First, it must be said that the easiest (and quickest) way of achieving UbuntuOne integration in Ubuntu would be to just patch/extend applications so that they supported accessing the UbuntuOne server, and have Ubuntu packages use that as default for users with UbuntuOne accounts. That would make most Ubuntu users happy, but it would not benefit at all users of other distributions, and worst, the upstream projects.

Now, if we look at the technologies being used in UbuntuOne, there is one awesome thing, called CouchDB, a project supported by the Apache Foundation, which provides databases (of JSON documents) that can be replicated (and 2-way synchonized) to other hosts. So, what if we had Linux Desktop applications use this for storage of files and settings?


Well, what would happen is that we’d gain data / settings replication and synchronization for free.
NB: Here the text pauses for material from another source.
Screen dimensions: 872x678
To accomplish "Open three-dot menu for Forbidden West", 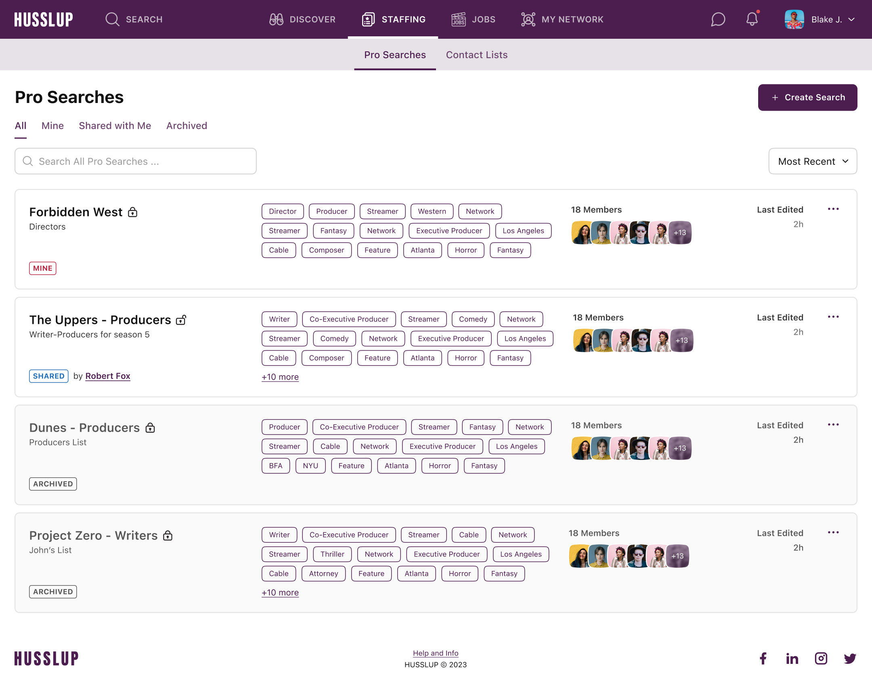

And also, if we could come up with standard formats / locations for common information (accounts, notes, mails, calendars, etc, etc), we’d also gain a shared storage for all applications to use, solving the problem of incompatible formats / locations used by similar free software applications.

And other advantages:

  • CouchDB knows already how to deal with conflicts, as this is included in the automatic replication / syncing features it provides.
  • While normal documents in CouchDB are JSON, you can attach any kind of file to any JSON document (even to empty JSON documents), so any kind of files can be stored. Also, it allows users to create as many databases as needed, so storage for different needs can be easily separated.
  • CouchDB provides a sort of revision history, so it could be used for nice stuff like Zeitgeist.
  • This, not being an Ubuntu-only solution, could benefit every Linux Desktop user.
  • UbuntuOne would be a service built on top of this that users can subscribe to. But others could just setup a CouchDB server on their home / company network and use that by just pointing their local CouchDB to their remote CouchDB replication server.

To continue my investigations/playing on this, I’m going to try writing a gvfs backend to manage files in the CouchDB instances. Once that’s done, applications could start just writing their files to couchdb://… URIs instead of file://… ones and enter the replication/synchronization world with just a single change. Next, a GConf/d-conf backend could be added for replicating/sync’ing settings, and so on.